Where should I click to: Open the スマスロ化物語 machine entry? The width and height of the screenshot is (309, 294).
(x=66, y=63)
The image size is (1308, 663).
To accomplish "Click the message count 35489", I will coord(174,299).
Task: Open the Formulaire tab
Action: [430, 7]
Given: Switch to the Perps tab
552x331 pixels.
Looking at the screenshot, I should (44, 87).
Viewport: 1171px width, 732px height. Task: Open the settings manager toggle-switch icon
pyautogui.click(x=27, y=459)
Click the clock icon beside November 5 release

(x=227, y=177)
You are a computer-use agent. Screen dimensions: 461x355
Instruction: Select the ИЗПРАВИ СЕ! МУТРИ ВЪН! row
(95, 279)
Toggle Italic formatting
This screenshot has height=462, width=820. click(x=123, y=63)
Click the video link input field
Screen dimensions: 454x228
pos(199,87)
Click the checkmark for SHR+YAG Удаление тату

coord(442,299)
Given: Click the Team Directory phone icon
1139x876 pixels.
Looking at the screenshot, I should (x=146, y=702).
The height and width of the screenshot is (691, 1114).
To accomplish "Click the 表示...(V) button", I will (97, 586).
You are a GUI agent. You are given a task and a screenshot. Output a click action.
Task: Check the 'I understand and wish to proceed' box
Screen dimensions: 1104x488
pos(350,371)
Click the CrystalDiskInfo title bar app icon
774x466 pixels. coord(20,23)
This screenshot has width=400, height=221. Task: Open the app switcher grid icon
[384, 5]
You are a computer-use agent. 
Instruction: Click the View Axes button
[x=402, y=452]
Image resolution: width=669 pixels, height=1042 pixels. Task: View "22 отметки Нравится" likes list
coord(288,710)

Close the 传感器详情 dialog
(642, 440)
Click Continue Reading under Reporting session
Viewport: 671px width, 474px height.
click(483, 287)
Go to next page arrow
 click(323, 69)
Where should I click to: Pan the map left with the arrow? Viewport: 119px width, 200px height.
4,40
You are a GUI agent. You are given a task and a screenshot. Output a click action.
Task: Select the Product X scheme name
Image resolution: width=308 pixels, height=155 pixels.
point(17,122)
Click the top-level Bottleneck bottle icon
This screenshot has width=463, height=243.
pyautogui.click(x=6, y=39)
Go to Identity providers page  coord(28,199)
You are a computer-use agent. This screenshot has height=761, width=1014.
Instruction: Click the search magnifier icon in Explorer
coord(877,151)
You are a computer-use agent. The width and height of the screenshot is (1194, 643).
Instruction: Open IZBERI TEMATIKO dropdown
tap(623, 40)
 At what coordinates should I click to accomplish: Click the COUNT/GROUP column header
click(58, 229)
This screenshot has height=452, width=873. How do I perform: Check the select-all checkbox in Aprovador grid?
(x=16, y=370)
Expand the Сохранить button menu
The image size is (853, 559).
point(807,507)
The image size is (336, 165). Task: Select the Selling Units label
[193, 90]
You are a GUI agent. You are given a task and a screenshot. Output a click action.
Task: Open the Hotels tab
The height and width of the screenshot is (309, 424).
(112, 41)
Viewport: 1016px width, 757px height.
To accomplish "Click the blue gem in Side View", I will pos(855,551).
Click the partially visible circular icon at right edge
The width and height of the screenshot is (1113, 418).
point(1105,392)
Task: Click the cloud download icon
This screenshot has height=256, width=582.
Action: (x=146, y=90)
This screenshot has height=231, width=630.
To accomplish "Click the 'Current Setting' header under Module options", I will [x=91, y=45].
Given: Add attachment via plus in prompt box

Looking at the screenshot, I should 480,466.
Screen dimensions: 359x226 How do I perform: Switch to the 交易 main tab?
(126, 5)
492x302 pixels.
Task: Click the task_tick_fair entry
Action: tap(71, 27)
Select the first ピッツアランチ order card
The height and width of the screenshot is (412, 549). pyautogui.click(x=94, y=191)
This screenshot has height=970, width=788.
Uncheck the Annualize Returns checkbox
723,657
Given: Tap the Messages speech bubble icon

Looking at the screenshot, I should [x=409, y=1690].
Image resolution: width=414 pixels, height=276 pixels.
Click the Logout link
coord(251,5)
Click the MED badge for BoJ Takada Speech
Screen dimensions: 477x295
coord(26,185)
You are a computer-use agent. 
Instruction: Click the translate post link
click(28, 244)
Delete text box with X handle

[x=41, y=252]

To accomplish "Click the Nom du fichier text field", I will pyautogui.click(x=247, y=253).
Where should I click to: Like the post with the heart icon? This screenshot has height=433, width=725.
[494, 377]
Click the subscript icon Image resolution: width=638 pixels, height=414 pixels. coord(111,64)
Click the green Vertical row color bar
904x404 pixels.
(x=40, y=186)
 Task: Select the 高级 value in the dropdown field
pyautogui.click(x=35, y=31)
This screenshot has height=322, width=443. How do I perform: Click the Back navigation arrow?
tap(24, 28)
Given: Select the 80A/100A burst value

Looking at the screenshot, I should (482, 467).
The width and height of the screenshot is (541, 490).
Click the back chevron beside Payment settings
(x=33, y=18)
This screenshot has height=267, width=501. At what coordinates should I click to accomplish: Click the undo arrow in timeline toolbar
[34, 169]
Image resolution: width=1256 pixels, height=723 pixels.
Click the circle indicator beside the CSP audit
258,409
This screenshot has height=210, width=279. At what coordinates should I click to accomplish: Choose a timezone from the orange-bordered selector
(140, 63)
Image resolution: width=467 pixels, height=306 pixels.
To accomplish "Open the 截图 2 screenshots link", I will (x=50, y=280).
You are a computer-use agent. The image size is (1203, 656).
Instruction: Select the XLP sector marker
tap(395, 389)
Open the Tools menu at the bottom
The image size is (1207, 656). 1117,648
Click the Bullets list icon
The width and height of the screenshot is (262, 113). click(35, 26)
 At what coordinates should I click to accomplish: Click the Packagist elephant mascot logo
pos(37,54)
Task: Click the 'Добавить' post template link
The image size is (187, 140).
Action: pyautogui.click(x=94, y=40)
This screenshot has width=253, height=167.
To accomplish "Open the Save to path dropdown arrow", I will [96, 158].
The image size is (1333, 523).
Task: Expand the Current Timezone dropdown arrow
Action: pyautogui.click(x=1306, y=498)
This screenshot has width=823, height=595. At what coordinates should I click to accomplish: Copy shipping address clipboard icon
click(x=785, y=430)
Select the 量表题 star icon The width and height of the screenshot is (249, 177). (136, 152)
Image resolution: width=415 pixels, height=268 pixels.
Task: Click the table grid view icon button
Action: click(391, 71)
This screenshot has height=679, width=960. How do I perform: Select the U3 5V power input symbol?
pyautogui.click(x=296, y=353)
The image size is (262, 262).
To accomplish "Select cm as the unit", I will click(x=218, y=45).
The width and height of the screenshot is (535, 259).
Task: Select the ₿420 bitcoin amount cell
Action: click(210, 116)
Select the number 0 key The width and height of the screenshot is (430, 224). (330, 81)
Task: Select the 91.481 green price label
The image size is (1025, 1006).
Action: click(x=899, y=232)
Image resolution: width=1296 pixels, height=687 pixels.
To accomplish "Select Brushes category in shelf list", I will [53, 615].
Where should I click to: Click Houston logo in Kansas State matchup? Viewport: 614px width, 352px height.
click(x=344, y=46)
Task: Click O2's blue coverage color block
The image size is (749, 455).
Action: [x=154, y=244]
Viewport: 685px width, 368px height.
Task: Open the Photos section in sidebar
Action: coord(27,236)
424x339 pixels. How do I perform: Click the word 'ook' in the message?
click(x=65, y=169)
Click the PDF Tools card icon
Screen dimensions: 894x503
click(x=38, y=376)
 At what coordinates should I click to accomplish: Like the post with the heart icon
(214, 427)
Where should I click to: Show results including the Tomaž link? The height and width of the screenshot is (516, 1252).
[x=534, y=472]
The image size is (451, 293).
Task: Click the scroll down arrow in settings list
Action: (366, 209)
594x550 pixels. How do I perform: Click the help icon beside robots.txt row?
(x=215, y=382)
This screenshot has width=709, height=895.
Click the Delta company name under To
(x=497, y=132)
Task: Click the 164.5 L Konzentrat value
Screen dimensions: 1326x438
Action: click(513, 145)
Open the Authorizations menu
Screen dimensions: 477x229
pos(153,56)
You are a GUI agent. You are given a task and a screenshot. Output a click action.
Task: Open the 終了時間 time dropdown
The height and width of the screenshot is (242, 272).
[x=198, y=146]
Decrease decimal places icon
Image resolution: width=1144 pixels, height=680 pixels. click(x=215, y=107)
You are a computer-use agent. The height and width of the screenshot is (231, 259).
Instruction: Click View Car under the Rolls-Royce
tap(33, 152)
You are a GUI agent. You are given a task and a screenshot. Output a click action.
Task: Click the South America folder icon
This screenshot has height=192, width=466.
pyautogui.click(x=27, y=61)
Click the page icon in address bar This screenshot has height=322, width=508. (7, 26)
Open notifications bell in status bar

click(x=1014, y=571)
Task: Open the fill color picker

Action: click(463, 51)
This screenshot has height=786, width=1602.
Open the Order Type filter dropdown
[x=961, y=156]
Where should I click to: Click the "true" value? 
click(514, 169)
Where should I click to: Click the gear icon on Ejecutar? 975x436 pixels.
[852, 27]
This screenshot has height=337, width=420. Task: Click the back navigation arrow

ABOUT THIS TASK
Repeat only the stretch of lines that begins at the line containing "This screenshot has height=192, width=466." and ends at the last line above, both included.

SOLUTION TO THIS PROBLEM
This screenshot has height=192, width=466.
pyautogui.click(x=27, y=61)
Click the page icon in address bar This screenshot has height=322, width=508. (7, 26)
Open notifications bell in status bar

click(x=1014, y=571)
Task: Open the fill color picker

Action: click(463, 51)
This screenshot has height=786, width=1602.
Open the Order Type filter dropdown
[x=961, y=156]
Where should I click to: Click the "true" value? 
click(514, 169)
Where should I click to: Click the gear icon on Ejecutar? 975x436 pixels.
[852, 27]
This screenshot has height=337, width=420. Task: Click the back navigation arrow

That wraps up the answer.